§ **ABOUT THIS EXERCISE**:
Repeat precisely the line in which "The height and width of the screenshot is (273, 486)." occurs and all lines that follow it in the entries below. Pictures must be omitted.

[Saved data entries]
----------
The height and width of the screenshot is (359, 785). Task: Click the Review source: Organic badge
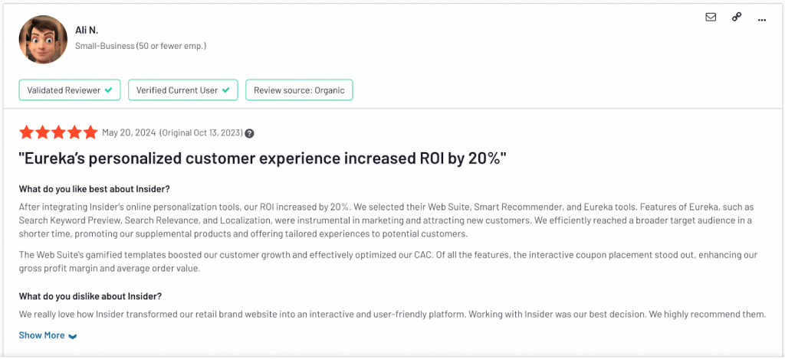tap(299, 90)
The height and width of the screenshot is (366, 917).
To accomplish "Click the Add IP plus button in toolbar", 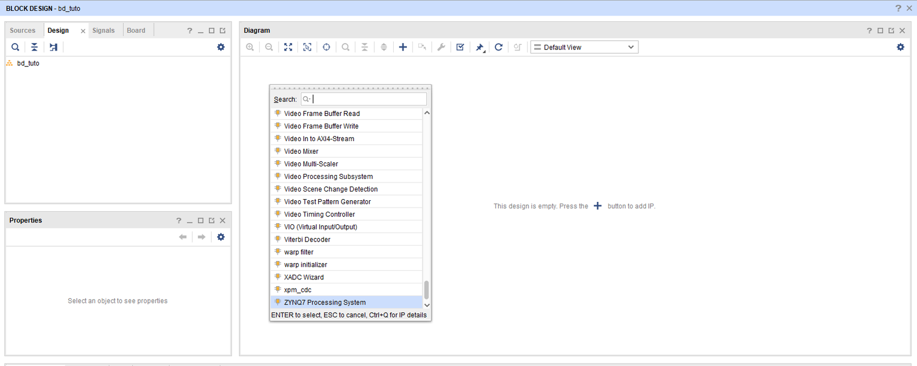I will (403, 47).
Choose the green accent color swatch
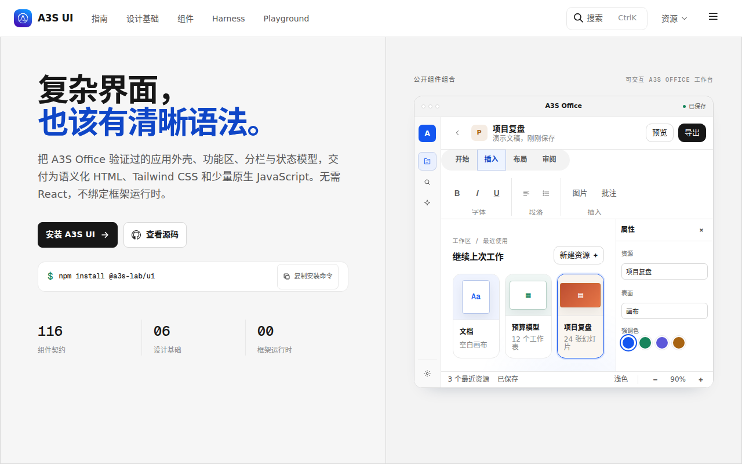The width and height of the screenshot is (742, 464). [645, 343]
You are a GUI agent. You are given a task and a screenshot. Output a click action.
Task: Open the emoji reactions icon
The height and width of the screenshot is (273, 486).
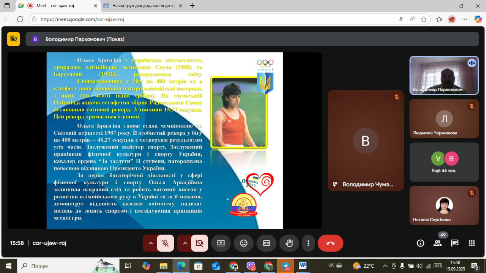coord(244,243)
----------
§ **SOLUTION FOR THIS TASK**:
The height and width of the screenshot is (273, 486).
coord(244,243)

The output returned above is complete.